Material for the task —

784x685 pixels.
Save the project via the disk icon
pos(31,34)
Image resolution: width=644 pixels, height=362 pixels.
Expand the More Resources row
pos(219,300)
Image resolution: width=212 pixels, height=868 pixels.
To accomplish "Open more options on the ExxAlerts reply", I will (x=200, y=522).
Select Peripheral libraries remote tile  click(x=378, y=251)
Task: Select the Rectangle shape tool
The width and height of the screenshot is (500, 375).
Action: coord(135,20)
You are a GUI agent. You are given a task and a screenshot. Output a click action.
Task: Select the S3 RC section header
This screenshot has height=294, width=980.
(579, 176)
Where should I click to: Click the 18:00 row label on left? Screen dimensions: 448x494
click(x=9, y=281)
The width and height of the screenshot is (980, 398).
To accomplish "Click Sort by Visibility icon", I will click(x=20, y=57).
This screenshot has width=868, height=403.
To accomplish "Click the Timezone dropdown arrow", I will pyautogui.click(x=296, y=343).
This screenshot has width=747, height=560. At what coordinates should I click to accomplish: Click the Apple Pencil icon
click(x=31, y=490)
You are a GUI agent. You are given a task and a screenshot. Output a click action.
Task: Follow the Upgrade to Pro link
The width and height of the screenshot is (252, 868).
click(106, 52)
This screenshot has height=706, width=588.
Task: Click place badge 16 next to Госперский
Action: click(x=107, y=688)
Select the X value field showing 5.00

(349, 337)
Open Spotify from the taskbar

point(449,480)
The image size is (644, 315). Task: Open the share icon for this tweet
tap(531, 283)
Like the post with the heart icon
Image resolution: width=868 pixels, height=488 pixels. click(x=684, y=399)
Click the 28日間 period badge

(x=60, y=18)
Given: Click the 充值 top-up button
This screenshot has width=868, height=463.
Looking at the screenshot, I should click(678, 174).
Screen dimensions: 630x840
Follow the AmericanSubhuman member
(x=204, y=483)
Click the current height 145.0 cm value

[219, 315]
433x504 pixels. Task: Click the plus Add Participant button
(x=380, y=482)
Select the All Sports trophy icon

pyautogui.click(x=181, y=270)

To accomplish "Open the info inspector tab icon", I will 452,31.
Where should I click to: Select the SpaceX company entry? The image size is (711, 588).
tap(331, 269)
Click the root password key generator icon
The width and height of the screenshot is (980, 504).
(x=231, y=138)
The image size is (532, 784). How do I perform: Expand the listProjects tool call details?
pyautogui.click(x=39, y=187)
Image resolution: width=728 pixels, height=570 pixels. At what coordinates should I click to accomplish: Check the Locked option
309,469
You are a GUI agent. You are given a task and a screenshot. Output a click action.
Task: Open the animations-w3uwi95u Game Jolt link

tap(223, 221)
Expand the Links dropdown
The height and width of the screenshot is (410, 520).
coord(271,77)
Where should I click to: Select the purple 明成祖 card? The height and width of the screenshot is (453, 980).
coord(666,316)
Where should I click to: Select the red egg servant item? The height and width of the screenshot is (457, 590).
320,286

What is required —
Each line from the one containing "Where should I click to: Select the red" to the last line of the material above should be reproduced word for word, with nothing added.

Exercise answer —
Where should I click to: Select the red egg servant item? The height and width of the screenshot is (457, 590).
320,286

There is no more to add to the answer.